Respeito às "aspas"
Tive a satisfação de receber, na última semana, três elogios relacionados ao meu trabalho em jornalismo diário. Os três vieram de fontes, entrevistados com quem conversei e que se mostraram bastante surpresos com o fato de eu ter publicado exatamente o que me disseram.
Muito embora o ego fique inflado quando recebo feedbacks como esse, a sensação vem acompanhada de um pouco de decepção com o trabalho de colegas que, não raro, escrevem coisas diferentes daquilo que dizem os entrevistados.
Mesmo em uma conversa informal, nem sempre temos a correta compreensão daquilo que o outro diz. Em um jornal, porém, uma interpretação errada pode gerar enorme confusão, e afastar a fonte, que não se sentirá mais segura para repassar informações futuramente, ou não falará mais de forma tão aberta.
Não é a primeira vez que encontro entrevistados que manifestam incredulidade ao encontrar a própria frase no jornal. Muitos repórteres fazem uso errado das aspas, e acabam minando o próprio trabalho e o dos colegas. Muito embora a função principal das aspas, em minha opinião, seja dar dinamismo ao texto [porque a informação, por si só, não precisa estar entre aspas, desde que esteja correta], ela tem a obrigação de expor a forma de pensar do entrevistado, o que significa uma grande responsabilidade.
Se pensarmos as aspas apenas como elemento para a diagramação do texto, qualquer frase irá compor o material, e o entrevistado possivelmente se surpreenderá negativamente, vendo seu nome atrelado a uma opinião que não é exatamente a sua. Ele sairá às ruas pela manhã e, talvez, ouça o dia inteiro comentários sobre uma frase atribuída erroneamente a ele.
Já pensou que transtorno, passar um dia inteiro se justificando para os chatos de plantão, dizendo que foi um erro do jornalista e que sua opinião não é exatamente aquela publicada no matutino?
Muitos deixam de atender, não o jornalista que cometeu o erro, mas os jornalistas de uma forma geral.
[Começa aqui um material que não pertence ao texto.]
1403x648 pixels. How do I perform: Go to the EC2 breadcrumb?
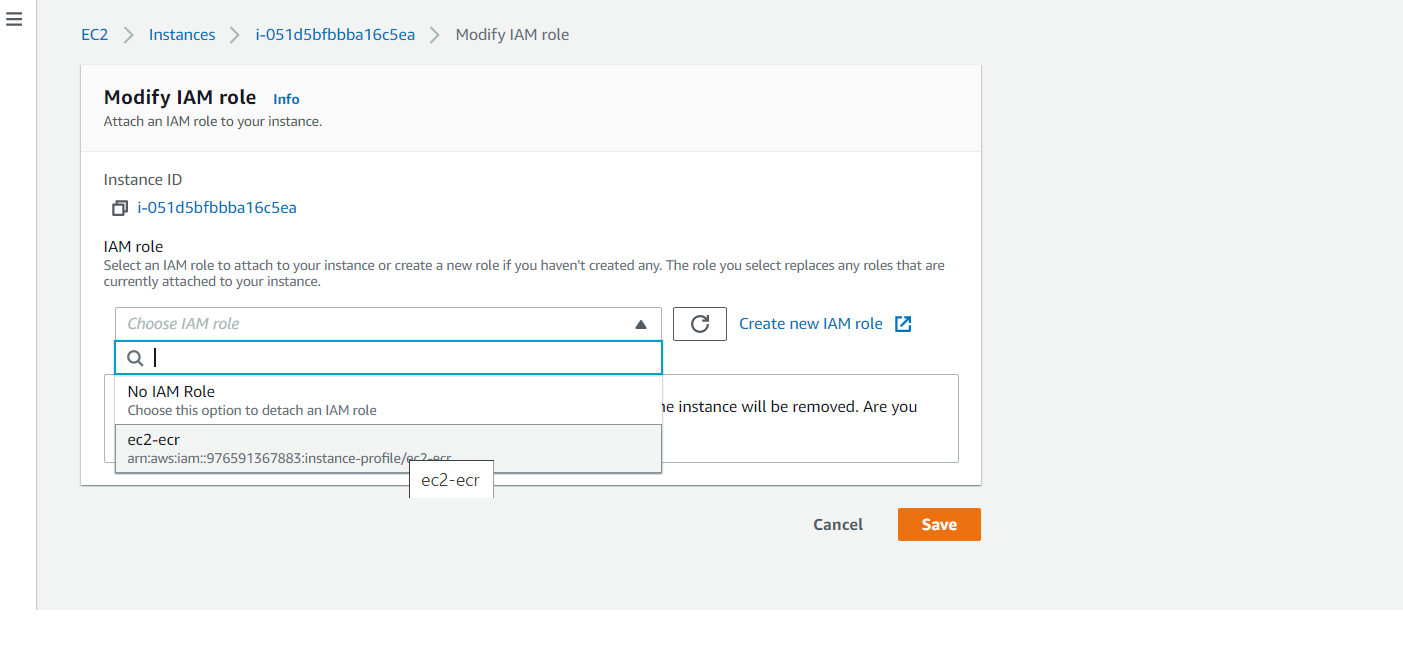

Há os que nunca mais aceitem falar ao telefone, porque acreditam que a distância gera interferências na compreensão [no que discordo]. Há os que preferem escrever, eles mesmos, e enviar a opinião por e-mail, e assim derrubam, sem querer, a chance de o repórter fazer novas perguntas ou complementar a informação durante entrevista.
Em suma, é um transtorno sem fim que, infelizmente, parte de muitos jornalistas. O desafio diário é manter a rotina de escrever apressado, porém com precisão. Dar especial atenção ao que diz o entrevista, ter certeza de que compreendeu bem o que foi dito por ele e não hesitar em refazer a pergunta. E, quando a opinião parecer muito impactante, sempre perguntar: "Posso publicar isso??" Em muitos casos, a fonte reformulará a frase ou pedirá para não publicar. Você pode perder uma manchete, mas não irá perder a fonte, que certamente irá lembrar desse seu cuidado em uma próxima conversa.
"Aspas, pessoal, digite com moderação".